Dataset rows
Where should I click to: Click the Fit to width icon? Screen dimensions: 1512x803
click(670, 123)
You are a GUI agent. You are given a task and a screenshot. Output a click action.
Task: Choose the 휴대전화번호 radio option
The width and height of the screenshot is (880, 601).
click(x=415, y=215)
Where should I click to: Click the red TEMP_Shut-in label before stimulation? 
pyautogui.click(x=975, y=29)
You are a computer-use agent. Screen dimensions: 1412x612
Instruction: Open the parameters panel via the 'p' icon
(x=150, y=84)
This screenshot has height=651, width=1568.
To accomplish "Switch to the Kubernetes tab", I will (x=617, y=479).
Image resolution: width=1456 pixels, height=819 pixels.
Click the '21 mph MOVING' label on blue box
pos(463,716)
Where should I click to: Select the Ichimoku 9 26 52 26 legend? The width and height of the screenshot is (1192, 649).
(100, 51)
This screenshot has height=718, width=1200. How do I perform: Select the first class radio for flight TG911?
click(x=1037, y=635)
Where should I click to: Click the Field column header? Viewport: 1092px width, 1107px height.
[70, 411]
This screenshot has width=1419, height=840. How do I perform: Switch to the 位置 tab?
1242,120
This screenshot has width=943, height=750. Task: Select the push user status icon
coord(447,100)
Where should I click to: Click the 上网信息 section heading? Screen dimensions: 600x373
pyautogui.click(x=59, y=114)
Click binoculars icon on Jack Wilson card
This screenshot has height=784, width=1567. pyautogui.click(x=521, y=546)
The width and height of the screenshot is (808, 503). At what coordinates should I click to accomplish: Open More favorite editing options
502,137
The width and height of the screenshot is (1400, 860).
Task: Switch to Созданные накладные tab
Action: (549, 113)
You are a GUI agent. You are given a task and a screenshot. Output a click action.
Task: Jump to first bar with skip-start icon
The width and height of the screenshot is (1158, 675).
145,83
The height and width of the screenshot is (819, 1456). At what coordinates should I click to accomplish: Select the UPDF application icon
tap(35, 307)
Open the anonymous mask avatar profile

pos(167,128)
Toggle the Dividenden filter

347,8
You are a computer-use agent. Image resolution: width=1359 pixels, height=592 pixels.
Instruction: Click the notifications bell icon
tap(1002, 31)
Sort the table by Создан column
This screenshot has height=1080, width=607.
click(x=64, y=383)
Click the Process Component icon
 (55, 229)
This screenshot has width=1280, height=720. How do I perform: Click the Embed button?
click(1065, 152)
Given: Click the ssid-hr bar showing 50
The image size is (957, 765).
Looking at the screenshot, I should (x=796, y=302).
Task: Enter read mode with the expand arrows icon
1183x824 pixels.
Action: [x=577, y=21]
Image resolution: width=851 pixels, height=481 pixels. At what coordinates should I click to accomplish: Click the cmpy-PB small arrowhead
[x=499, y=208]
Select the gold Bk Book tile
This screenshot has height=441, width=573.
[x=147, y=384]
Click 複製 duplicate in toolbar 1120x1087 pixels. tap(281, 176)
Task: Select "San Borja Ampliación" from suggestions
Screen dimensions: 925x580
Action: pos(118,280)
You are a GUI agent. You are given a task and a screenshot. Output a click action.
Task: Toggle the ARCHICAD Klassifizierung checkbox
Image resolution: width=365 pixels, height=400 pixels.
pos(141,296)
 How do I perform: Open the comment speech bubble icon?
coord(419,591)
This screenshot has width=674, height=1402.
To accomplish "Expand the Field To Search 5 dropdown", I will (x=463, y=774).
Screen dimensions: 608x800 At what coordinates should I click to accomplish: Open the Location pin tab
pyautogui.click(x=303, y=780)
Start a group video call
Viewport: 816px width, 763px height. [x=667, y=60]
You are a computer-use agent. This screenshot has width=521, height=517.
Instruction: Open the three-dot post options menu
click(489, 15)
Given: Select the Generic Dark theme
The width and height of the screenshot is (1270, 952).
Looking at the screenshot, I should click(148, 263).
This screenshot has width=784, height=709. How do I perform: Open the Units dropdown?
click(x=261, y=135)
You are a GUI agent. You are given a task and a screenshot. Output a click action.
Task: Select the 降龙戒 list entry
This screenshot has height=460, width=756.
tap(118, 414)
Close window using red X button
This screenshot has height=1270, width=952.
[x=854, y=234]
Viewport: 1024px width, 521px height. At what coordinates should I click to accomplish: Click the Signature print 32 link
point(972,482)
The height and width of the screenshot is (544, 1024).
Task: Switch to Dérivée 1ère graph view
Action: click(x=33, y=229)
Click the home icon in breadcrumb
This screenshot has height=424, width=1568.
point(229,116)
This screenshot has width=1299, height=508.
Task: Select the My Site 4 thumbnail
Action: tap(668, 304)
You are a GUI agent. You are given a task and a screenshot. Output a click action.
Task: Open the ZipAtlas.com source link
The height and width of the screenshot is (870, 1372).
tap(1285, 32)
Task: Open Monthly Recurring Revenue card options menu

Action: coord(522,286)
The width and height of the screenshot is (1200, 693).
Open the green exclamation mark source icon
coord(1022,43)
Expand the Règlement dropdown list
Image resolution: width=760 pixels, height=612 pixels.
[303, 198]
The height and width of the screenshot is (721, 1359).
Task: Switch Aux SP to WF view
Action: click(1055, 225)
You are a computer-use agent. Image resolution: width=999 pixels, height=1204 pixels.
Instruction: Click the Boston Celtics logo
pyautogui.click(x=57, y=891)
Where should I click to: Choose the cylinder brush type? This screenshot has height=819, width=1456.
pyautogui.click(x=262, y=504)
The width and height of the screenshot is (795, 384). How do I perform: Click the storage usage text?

AIM OF THE TASK: Return all of the lines above exactly as they appear.

THE COMPLETED TASK:
Where should I click to: Click the Fit to width icon? Screen dimensions: 1512x803
click(670, 123)
You are a GUI agent. You are given a task and a screenshot. Output a click action.
Task: Choose the 휴대전화번호 radio option
The width and height of the screenshot is (880, 601).
click(x=415, y=215)
Where should I click to: Click the red TEMP_Shut-in label before stimulation? 
pyautogui.click(x=975, y=29)
You are a computer-use agent. Screen dimensions: 1412x612
Instruction: Open the parameters panel via the 'p' icon
(x=150, y=84)
This screenshot has height=651, width=1568.
To accomplish "Switch to the Kubernetes tab", I will (x=617, y=479).
Image resolution: width=1456 pixels, height=819 pixels.
Click the '21 mph MOVING' label on blue box
pos(463,716)
Where should I click to: Select the Ichimoku 9 26 52 26 legend? The width and height of the screenshot is (1192, 649).
(100, 51)
This screenshot has height=718, width=1200. How do I perform: Select the first class radio for flight TG911?
click(x=1037, y=635)
Where should I click to: Click the Field column header? Viewport: 1092px width, 1107px height.
[70, 411]
This screenshot has width=1419, height=840. How do I perform: Switch to the 位置 tab?
1242,120
This screenshot has width=943, height=750. Task: Select the push user status icon
coord(447,100)
Where should I click to: Click the 上网信息 section heading? Screen dimensions: 600x373
pyautogui.click(x=59, y=114)
Click binoculars icon on Jack Wilson card
This screenshot has height=784, width=1567. pyautogui.click(x=521, y=546)
The width and height of the screenshot is (808, 503). At what coordinates should I click to accomplish: Open More favorite editing options
502,137
The width and height of the screenshot is (1400, 860).
Task: Switch to Созданные накладные tab
Action: (549, 113)
You are a GUI agent. You are given a task and a screenshot. Output a click action.
Task: Jump to first bar with skip-start icon
The width and height of the screenshot is (1158, 675).
145,83
The height and width of the screenshot is (819, 1456). At what coordinates should I click to accomplish: Select the UPDF application icon
tap(35, 307)
Open the anonymous mask avatar profile

pos(167,128)
Toggle the Dividenden filter

347,8
You are a computer-use agent. Image resolution: width=1359 pixels, height=592 pixels.
Instruction: Click the notifications bell icon
tap(1002, 31)
Sort the table by Создан column
This screenshot has height=1080, width=607.
click(x=64, y=383)
Click the Process Component icon
 (55, 229)
This screenshot has width=1280, height=720. How do I perform: Click the Embed button?
click(1065, 152)
Given: Click the ssid-hr bar showing 50
The image size is (957, 765).
Looking at the screenshot, I should (x=796, y=302).
Task: Enter read mode with the expand arrows icon
1183x824 pixels.
Action: [x=577, y=21]
Image resolution: width=851 pixels, height=481 pixels. At what coordinates should I click to accomplish: Click the cmpy-PB small arrowhead
[x=499, y=208]
Select the gold Bk Book tile
This screenshot has height=441, width=573.
[x=147, y=384]
Click 複製 duplicate in toolbar 1120x1087 pixels. tap(281, 176)
Task: Select "San Borja Ampliación" from suggestions
Screen dimensions: 925x580
Action: pos(118,280)
You are a GUI agent. You are given a task and a screenshot. Output a click action.
Task: Toggle the ARCHICAD Klassifizierung checkbox
Image resolution: width=365 pixels, height=400 pixels.
pos(141,296)
 How do I perform: Open the comment speech bubble icon?
coord(419,591)
This screenshot has width=674, height=1402.
To accomplish "Expand the Field To Search 5 dropdown", I will (x=463, y=774).
Screen dimensions: 608x800 At what coordinates should I click to accomplish: Open the Location pin tab
pyautogui.click(x=303, y=780)
Start a group video call
Viewport: 816px width, 763px height. [x=667, y=60]
You are a computer-use agent. This screenshot has width=521, height=517.
Instruction: Open the three-dot post options menu
click(489, 15)
Given: Select the Generic Dark theme
The width and height of the screenshot is (1270, 952).
Looking at the screenshot, I should click(148, 263).
This screenshot has width=784, height=709. How do I perform: Open the Units dropdown?
click(x=261, y=135)
You are a GUI agent. You are given a task and a screenshot. Output a click action.
Task: Select the 降龙戒 list entry
This screenshot has height=460, width=756.
tap(118, 414)
Close window using red X button
This screenshot has height=1270, width=952.
[x=854, y=234]
Viewport: 1024px width, 521px height. At what coordinates should I click to accomplish: Click the Signature print 32 link
point(972,482)
The height and width of the screenshot is (544, 1024).
Task: Switch to Dérivée 1ère graph view
Action: click(x=33, y=229)
Click the home icon in breadcrumb
This screenshot has height=424, width=1568.
point(229,116)
This screenshot has width=1299, height=508.
Task: Select the My Site 4 thumbnail
Action: tap(668, 304)
You are a GUI agent. You are given a task and a screenshot. Output a click action.
Task: Open the ZipAtlas.com source link
The height and width of the screenshot is (870, 1372).
tap(1285, 32)
Task: Open Monthly Recurring Revenue card options menu

Action: coord(522,286)
The width and height of the screenshot is (1200, 693).
Open the green exclamation mark source icon
coord(1022,43)
Expand the Règlement dropdown list
Image resolution: width=760 pixels, height=612 pixels.
[303, 198]
The height and width of the screenshot is (721, 1359).
Task: Switch Aux SP to WF view
Action: click(1055, 225)
You are a computer-use agent. Image resolution: width=999 pixels, height=1204 pixels.
Instruction: Click the Boston Celtics logo
pyautogui.click(x=57, y=891)
Where should I click to: Choose the cylinder brush type? This screenshot has height=819, width=1456.
pyautogui.click(x=262, y=504)
The width and height of the screenshot is (795, 384). How do I perform: Click the storage usage text?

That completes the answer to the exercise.